2. Dominant allele: It is an allele that expresses its trait even in the presence of an alternative allele i.e. in heterozygous condition only. Alternatively, the allele that expresses in F1 is called dominant. (It is an allele of a pair that masks the expression of another allele in the F1 generation.)
3. Recessive allele: This allele is not expressed in the presence of an alternative allele (in heterozygous condition). It expresses only in the presence of another identical allele. It is an allele that does not express in the F1 hybrid.
4. Mutant alleles
  • Mutant alleles produce due to mutation that leads to a change in the sequence of the wild-type allele.
  • An example of mutant allele is multiple alleles.
  • More than two alternative forms (alleles) of a gene in a population occupying the same locus on a chromosome or its homolog, are known as multiple alleles. 
  • Multiple alleles arise by mutations of the wild type of gene. 
  • A gene can mutate several times producing a series of alternative expressions. 
  • Different alleles in a series show dominant- recessive relations or may show co-dominance or incomplete dominance among themselves. 
  • Wild type is dominant over all other mutant alleles.
  • An example of multiple alleles is the ABO blood group. 
Characteristics of allele:
The allele genes of a particular trait can be classified in two ways: homozygous and heterozygous.
  • Homozygous: are those that have identical gene alleles and are represented by only uppercase letters or only lowercase letters. So we can have dominant (AA) or recessive (aa) homozygotes
  • Heterozygous: are those that have different gene alleles and are represented by uppercase and lowercase letters as Aa or Bb. In this case, the characteristic that will always be manifested will be the dominant one (A) because it imposes itself about the recessive one (a)
The function of Alleles:
  • Alleles are responsible for the variations in which a given trait can be expressed.
  • Alleles determine the organism’s traits and characteristics like height, blood groups, skin pigmentation, hair, and eye color, etc.
  • One of the important functions of multiple alleles is they produce different phenotypes.

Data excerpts
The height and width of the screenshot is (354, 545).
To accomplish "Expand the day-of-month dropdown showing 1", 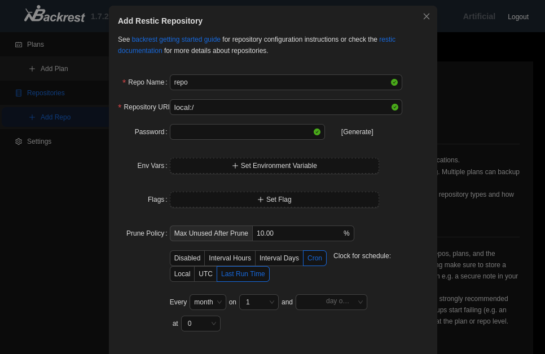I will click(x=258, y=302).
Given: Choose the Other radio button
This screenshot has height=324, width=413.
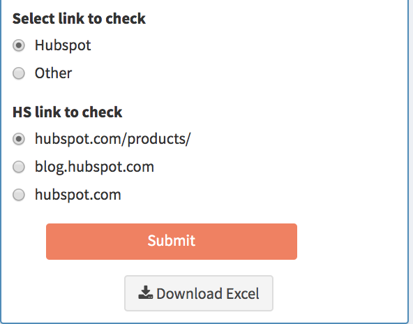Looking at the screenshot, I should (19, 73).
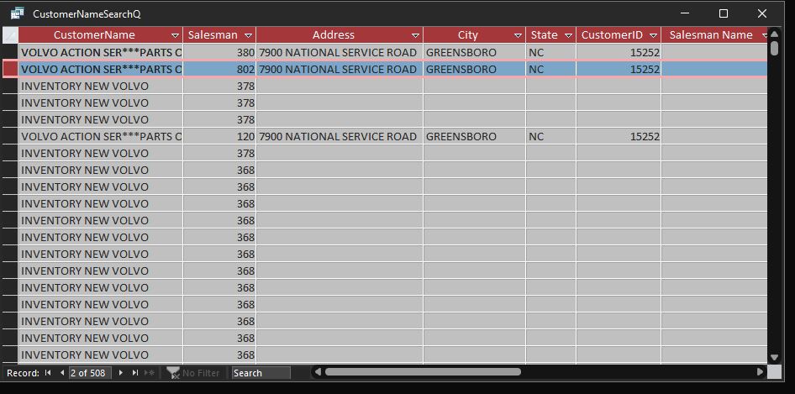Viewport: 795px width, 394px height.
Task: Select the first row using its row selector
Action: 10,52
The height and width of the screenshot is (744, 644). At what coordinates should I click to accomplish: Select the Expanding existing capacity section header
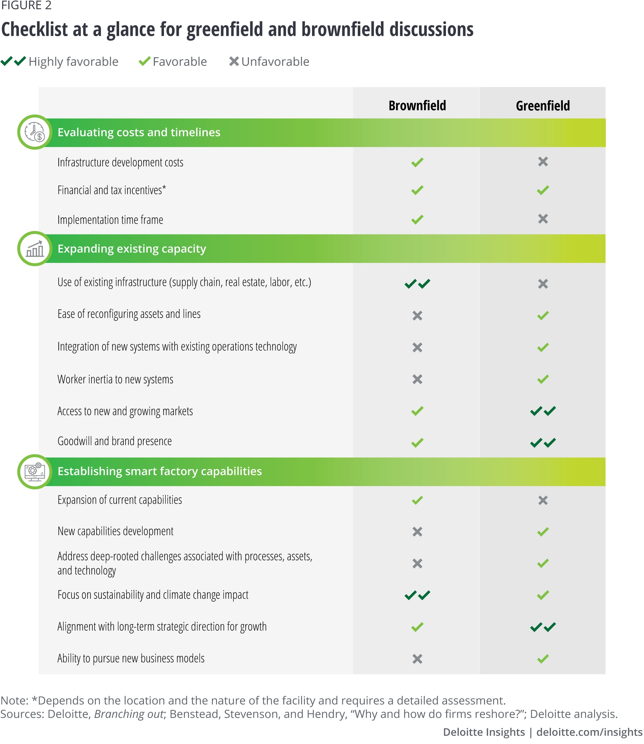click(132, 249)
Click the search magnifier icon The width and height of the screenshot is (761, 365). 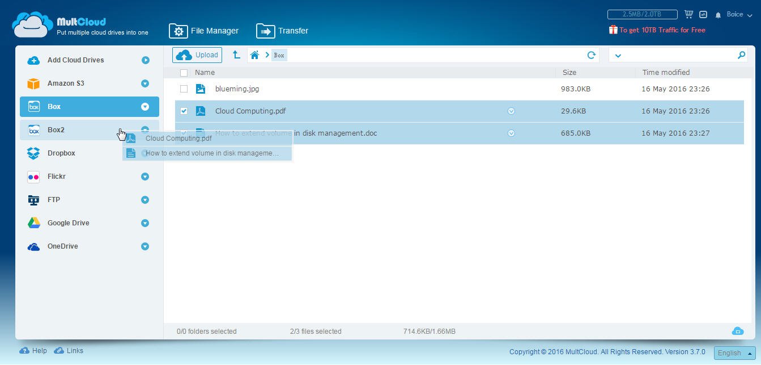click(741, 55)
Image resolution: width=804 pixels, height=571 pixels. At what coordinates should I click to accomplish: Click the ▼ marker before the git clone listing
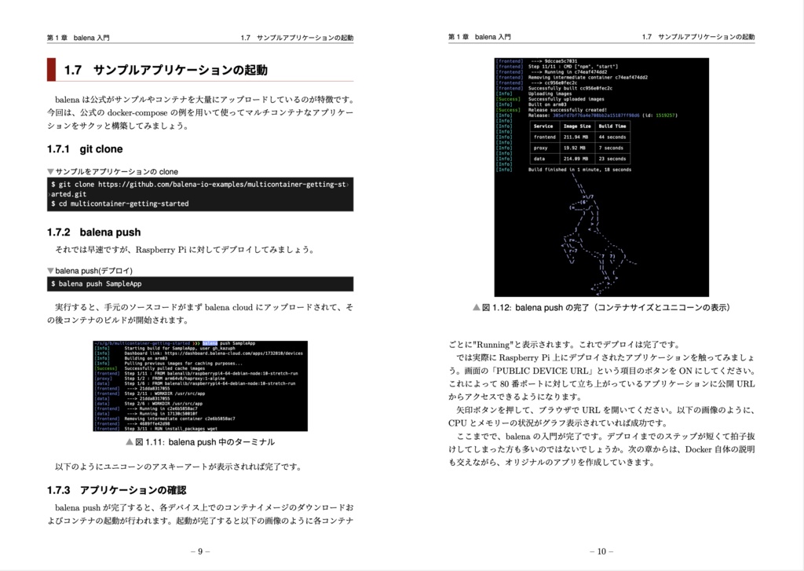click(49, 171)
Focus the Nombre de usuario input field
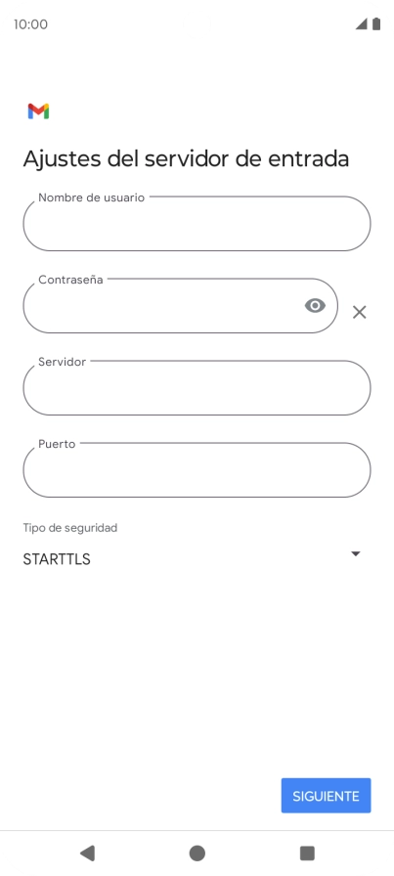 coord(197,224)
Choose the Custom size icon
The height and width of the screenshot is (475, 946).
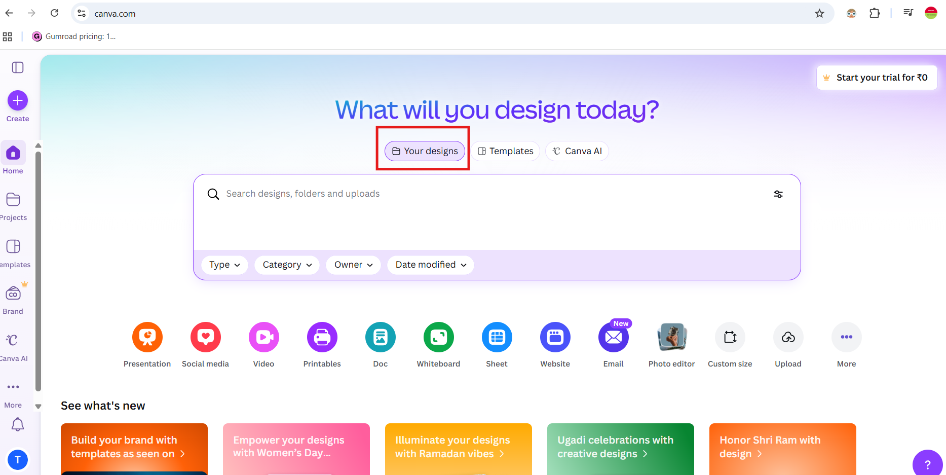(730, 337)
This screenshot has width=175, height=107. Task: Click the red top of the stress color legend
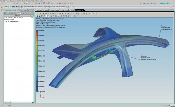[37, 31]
==
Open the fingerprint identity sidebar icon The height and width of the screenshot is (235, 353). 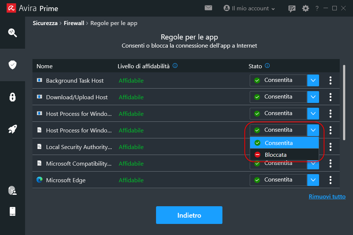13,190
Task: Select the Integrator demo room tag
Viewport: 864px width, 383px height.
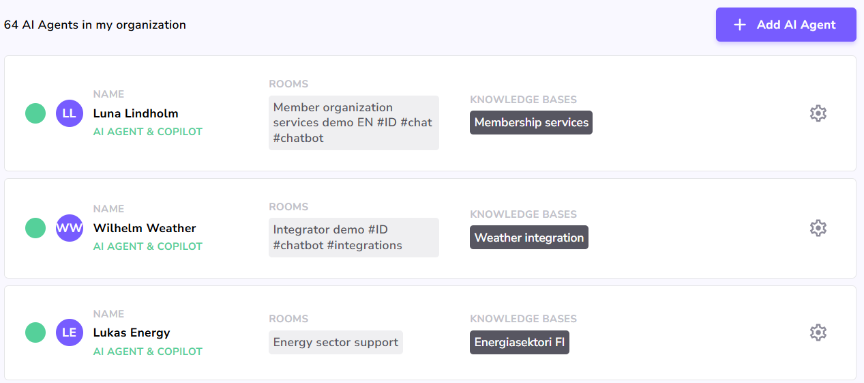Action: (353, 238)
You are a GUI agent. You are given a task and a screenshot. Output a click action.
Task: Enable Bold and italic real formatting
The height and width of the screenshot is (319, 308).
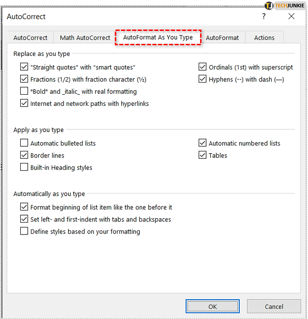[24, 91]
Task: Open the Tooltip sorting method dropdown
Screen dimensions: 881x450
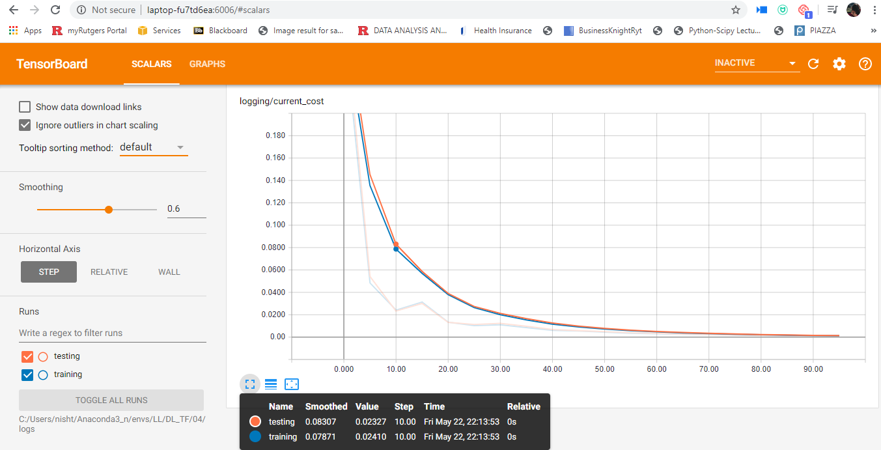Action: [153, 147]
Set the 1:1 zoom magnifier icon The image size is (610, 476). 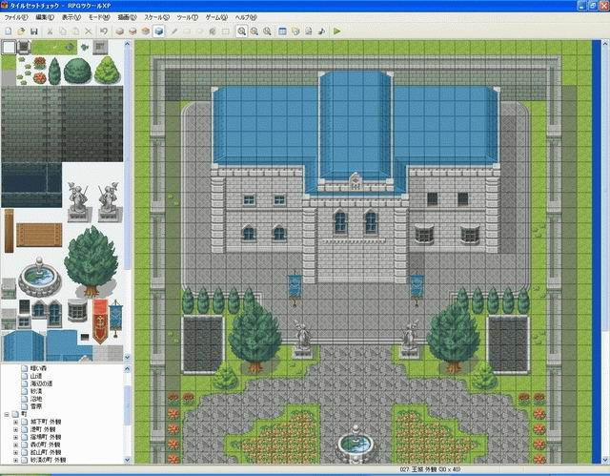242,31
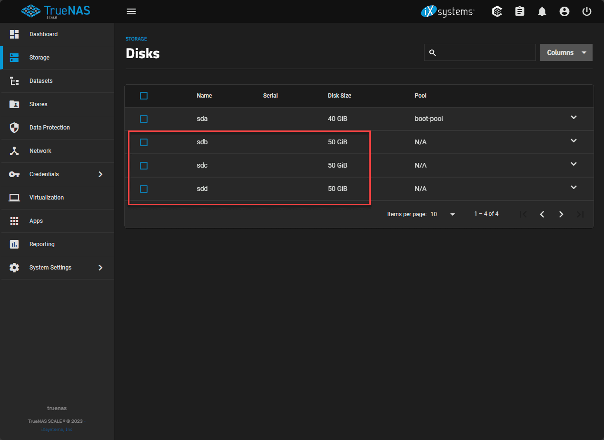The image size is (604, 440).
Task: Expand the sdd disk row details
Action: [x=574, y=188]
==
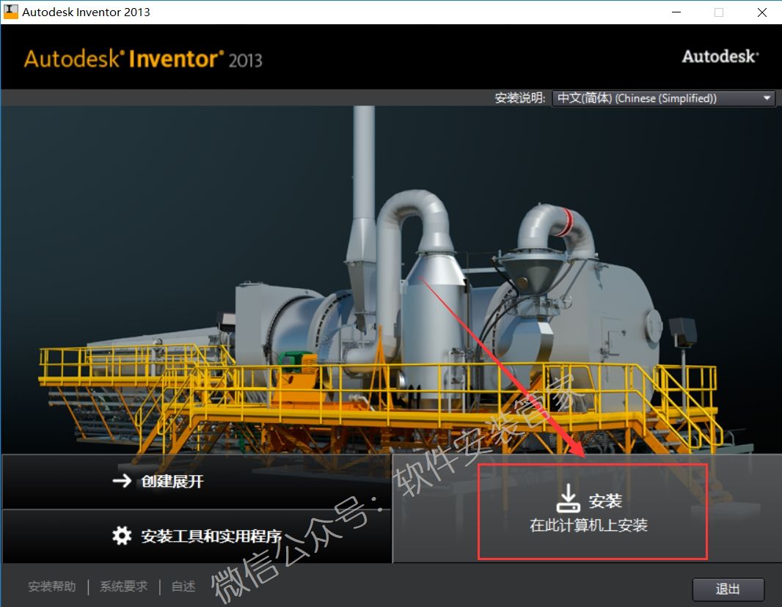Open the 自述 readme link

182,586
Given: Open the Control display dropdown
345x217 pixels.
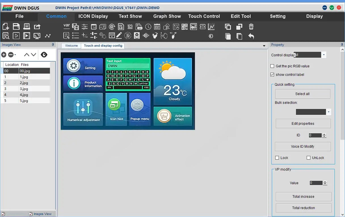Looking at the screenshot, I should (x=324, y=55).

> **What to work on**: Write out the text on alleles word for word, starting with "2. Dominant allele: It" and going on through "the F1 generation.)". Work only from the text on alleles.

> **Your response**:
2. Dominant allele: It is an allele that expresses its trait even in the presence of an alternative allele i.e. in heterozygous condition only. Alternatively, the allele that expresses in F1 is called dominant. (It is an allele of a pair that masks the expression of another allele in the F1 generation.)